→ **Materials provided**
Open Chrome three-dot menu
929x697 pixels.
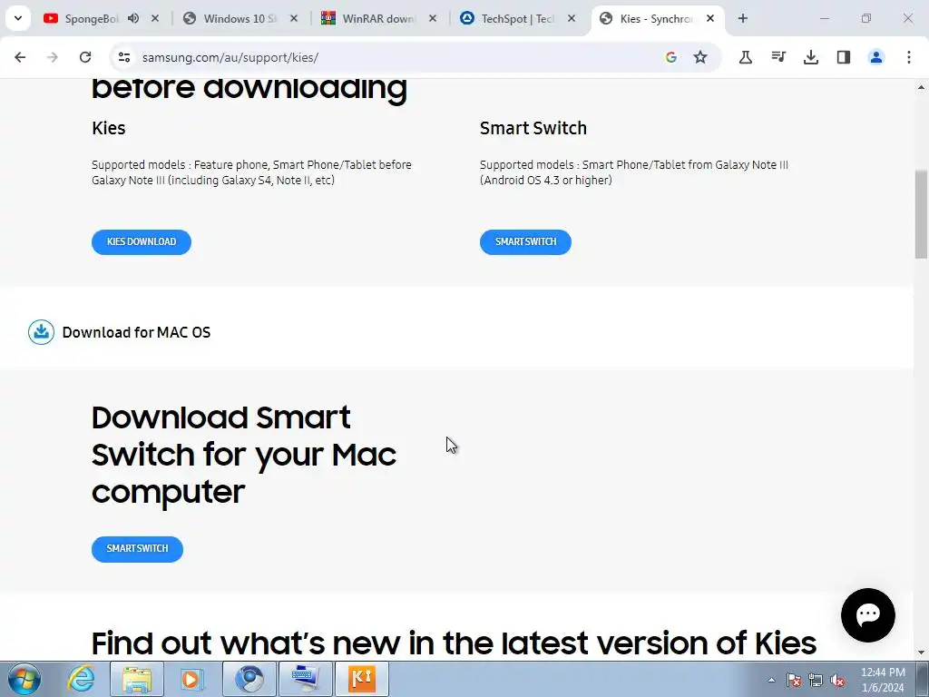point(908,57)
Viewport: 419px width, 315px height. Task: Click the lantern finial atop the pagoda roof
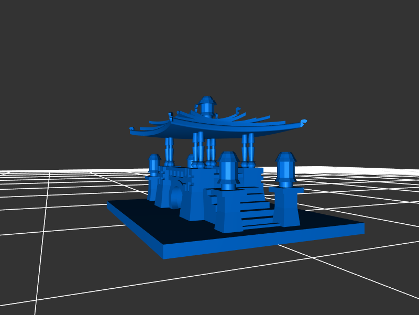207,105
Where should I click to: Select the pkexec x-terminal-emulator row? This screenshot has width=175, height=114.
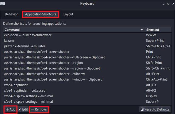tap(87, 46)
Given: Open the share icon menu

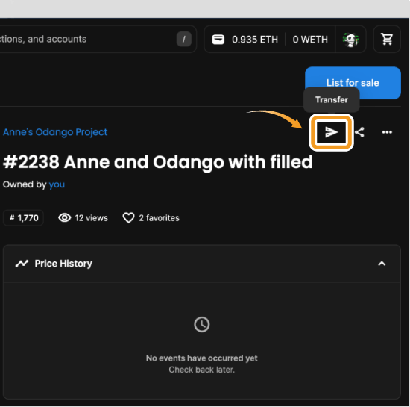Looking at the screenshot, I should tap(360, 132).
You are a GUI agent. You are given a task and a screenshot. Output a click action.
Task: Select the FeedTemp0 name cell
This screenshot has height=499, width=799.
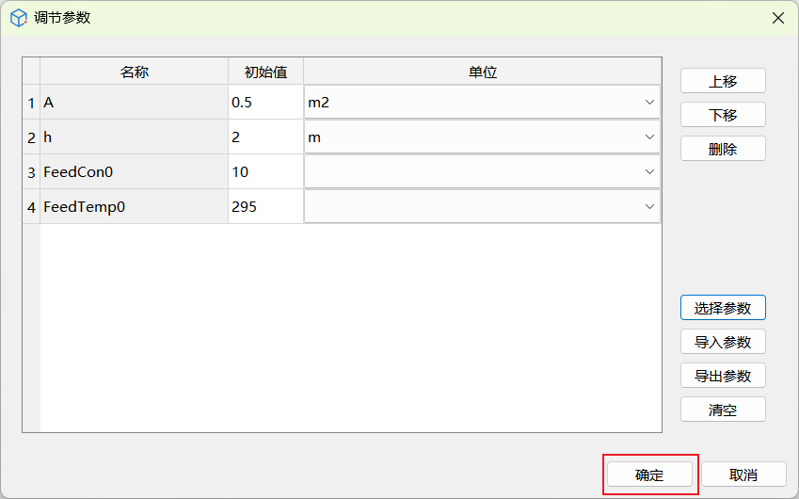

→ **Directions for this task**
From the material above, set down each entry exactly, but exclude the pictures.

→ **Completed exercise**
Open Chrome three-dot menu
929x697 pixels.
point(908,57)
Viewport: 419px width, 315px height. Task: Click the lantern finial atop the pagoda roof
207,105
Where should I click to: Select the pkexec x-terminal-emulator row? This screenshot has width=175, height=114.
tap(87, 46)
Given: Open the share icon menu

Looking at the screenshot, I should tap(360, 132).
You are a GUI agent. You are given a task and a screenshot. Output a click action.
Task: Select the FeedTemp0 name cell
This screenshot has height=499, width=799.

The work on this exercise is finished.